Atualizado em 21 de janeiro de 2026 às 21:25
Lula assinou o reajuste de 5,4% do piso do magistério em reunião nesta quarta (21/1) no Palácio do Planalto. Foto: Ricardo Stuckert/Presidência da República

O presidente Luiz Inácio Lula da Silva assinou nesta quarta-feira (21) uma medida provisória que prevê reajuste de 5,4% no piso salarial nacional dos professores. Com a atualização, o valor mínimo passa de R$ 4.867,77 para R$ 5.130,63 a partir de 2026.

De acordo com o governo, o percentual representa ganho real de 1,5 ponto percentual acima da inflação medida pelo Índice Nacional de Preços ao Consumidor (INPC) de 2025, que foi de 3,9%. O reajuste supera a regra anterior, que indicaria aumento de cerca de R$ 18 no piso.

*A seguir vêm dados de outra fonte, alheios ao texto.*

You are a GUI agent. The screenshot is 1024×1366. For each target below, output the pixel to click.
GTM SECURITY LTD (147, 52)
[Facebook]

A medida provisória estabelece novos critérios para o cálculo do piso salarial dos professores da educação básica. O piso corresponde ao valor mínimo que deve ser pago aos profissionais em todo o território nacional, independentemente da rede de ensino.

Pelo novo modelo, o reajuste anual será calculado pela soma do INPC do ano anterior com 50% da média da variação percentual da receita real, corrigida pela inflação, das contribuições de estados, Distrito Federal e municípios ao Fundeb nos cinco anos anteriores à atualização.

O ministro da Educação, Camilo Santana. Foto: José Leomar/SVM

O texto também determina que o percentual de reajuste nunca poderá ser inferior à inflação do ano anterior, medida pelo INPC. A atualização do valor do piso será formalizada por meio de portaria assinada pelo ministro da Educação, Camilo Santana.

Segundo o Ministério da Educação, a medida adequa a Lei do Piso às mudanças introduzidas pela emenda constitucional que criou o novo Fundeb. A nova fórmula busca preservar o poder de compra do piso salarial nacional e está alinhada à meta 17 do Plano Nacional de Educação, que trata da valorização dos profissionais do magistério.